Stuart had the barrel cocked. Bennis took the rifle out of his hands and held it away from her body, at arm’s length, as if it were contagious. Gregor had to bite his lip to keep from laughing.
Stuart walked up behind Bennis, put his arms around her shoulders and gripped the gun. Then he brought it closer to both of them and put the barrel back in place. Bennis definitely didn’t look happy with the situation.
“I’m going to kill somebody,” she warned. “I’ve never had one of these, things in my hands before in my life.”
“You’re not going to kill anyone,” Stuart said. “You’re going to shoot at the target. Let me show you how to aim.”
Stuart showed Bennis how to aim. Then he stood back and nodded encouragingly. Bennis had let the barrel’s nose drop toward the ground. Now she pulled it up again and sighted along the barrel. Gregor thought she looked like she felt ridiculous.
“Now,” Stuart told her, “aim for the heart, and pull on the trigger.”
“I don’t want to aim for the heart,” Bennis said.
“It’s just a piece of paper,” Stuart said patiently. “Just aim for the middle there. I want to show your friends an important point.”
Bennis sighted again, and then closed her eyes.

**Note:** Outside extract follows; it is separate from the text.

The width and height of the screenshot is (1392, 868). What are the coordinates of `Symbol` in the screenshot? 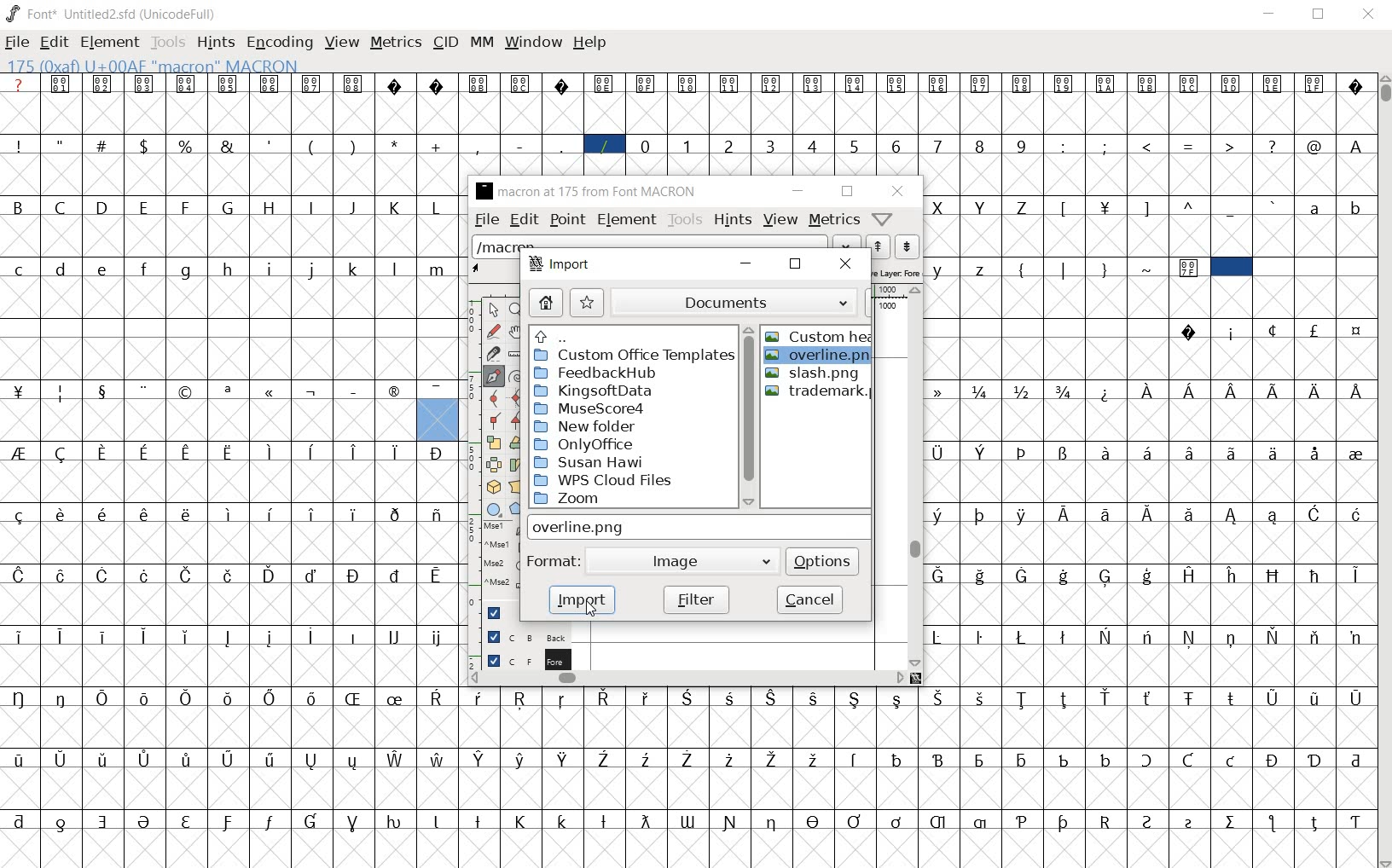 It's located at (1063, 575).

She fired in the direction the gun was pointing in without looking at what she was firing at. Then she opened her eyes again and said, “Nothing happened.”
“Something did happen,” Stuart said drily. “You hit the side of my barn. Couldn’t you feel the recoil?”
“My shoulder still hurts.”
“Exactly my point.”
“I don’t get it,” Franklin Morrison said.
“It would be easier if Ms. Hannaford here would keep her eyes open long enough to hit something,” Stuart Ketchum said, “but in theory it’s very easy. Maybe Ms. Hannaford could try again and keep her eyes open this time.”
“I don’t want to try again,” Bennis said. “I’m a nonviolent person.”
“Aim.”
Bennis looked appealingly at Gregor Demarkian and then at Franklin Morrison, got no help—Gregor wasn’t going to give her any; he wanted to see what this was all about—and raised the rifle again. This time, she didn’t look so afraid of it. She positioned the stock against her shoulder and sighted down the barrel again. She bit her lip and tensed her finger on the trigger. Gregor thought she was deliberately holding her eyes open, the way people will when they’re talking to a very important bore. She pushed her feet a little wider apart, braced herself and fired. Then she pointed the barrel’s nose at the ground once again and looked confused.
“Something happened,” she said.
“You hit the target,” Stuart told her. “A little to the side. You got the appendix instead of the heart. Still, it wasn’t my barn.”